Chapter 5: Representing Shapes for Recognition
Marr uses his last chapter of new content to explain how these representations come together into both shapes and a culminating 3D model of the scene. This is finally where we get to see the theory culminate into recognition and full world representation problems. It was surprising to see that his 3D representation consisted of recognition of segmented postures of objects that is based on the organization of shape descriptors. He turns the recognition problem into a summation of smaller recognition problems (hand, arm, thick torso), which is what he often avoided doing in previous chapters. While short and a bit different in philosophy from the other chapters in my opinion, it was satisfying to finally reach the high level goal of the system by the end.
Chapters 6, 7: Synopsis, Defense
Marr wraps up the book with a quick three-page synopsis of his theory, complete with a flowchart of how different representations and processes interact.

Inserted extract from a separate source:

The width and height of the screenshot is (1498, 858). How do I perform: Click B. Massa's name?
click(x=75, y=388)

The very final chapter is dialog at the Salk Institute in which he clarifies and rebuttles as a few of his colleagues question his new theories. I found this chapter to be the most interesting, as the questions asked were many of the ones I had wondered while reading, especially since this is a fairly radical way of thinking compared to the electrophysiology and empirical modeling approaches on which so many papers have been and are still based.
I have undoubtedly internalized and continue to stew on the main concepts resounding throughout the book as I pursue vision science in the next chapter of my life (graduate school). There are a few immediate problems with using the book as a general study of computational vision; it is missing key ideas such as attention, natural scene statistics, and learning, all of which play a key role in the purpose and mechanisms of vision. While the book is challenging mathematically, lacking in modern additions to the field, and too narrowly focused to completely explore human vision, this work made a huge impact on my view of and excitement for visual neuroscience. It presents a beautiful hybrid view of how human and computer vision can be mutually beneficial, where algorithmic and computational approaches to the visual system not only help us solve engineering/CS problems, but also inform us about the constraints and impressive talents of the visual system. I am guessing that when I am looking for a rekindling of motivation for vision research or a refresher on the advantages of computational neuroscience, the first book I reach for on my shelf will be Marr's.

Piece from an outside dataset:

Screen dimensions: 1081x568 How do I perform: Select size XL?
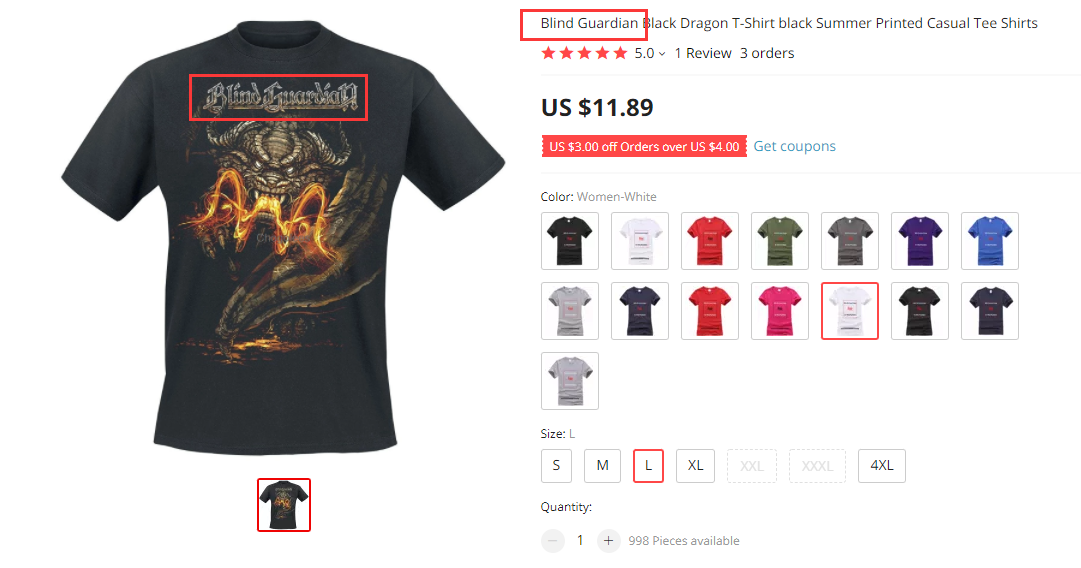click(x=696, y=465)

Recommendation to Potential Buyers:
If you're thinking at all about studying vision, whether human or computer, get this book, if only to read the first chapter. Even if you don't agree with his theories or opinions, the clarity of thought and personality from Marr alone is enough to make one encouraged about where this field could go, and inspire your own direction of thinking. Readers with a fair amount of math/electrical engineering/algorithms experience will get much more out of the book. I do not feel that I was sufficiently-equipped to understand all of the concepts in the book, but still got a lot out of it, so don't be discouraged by the technical detail. Happy reading!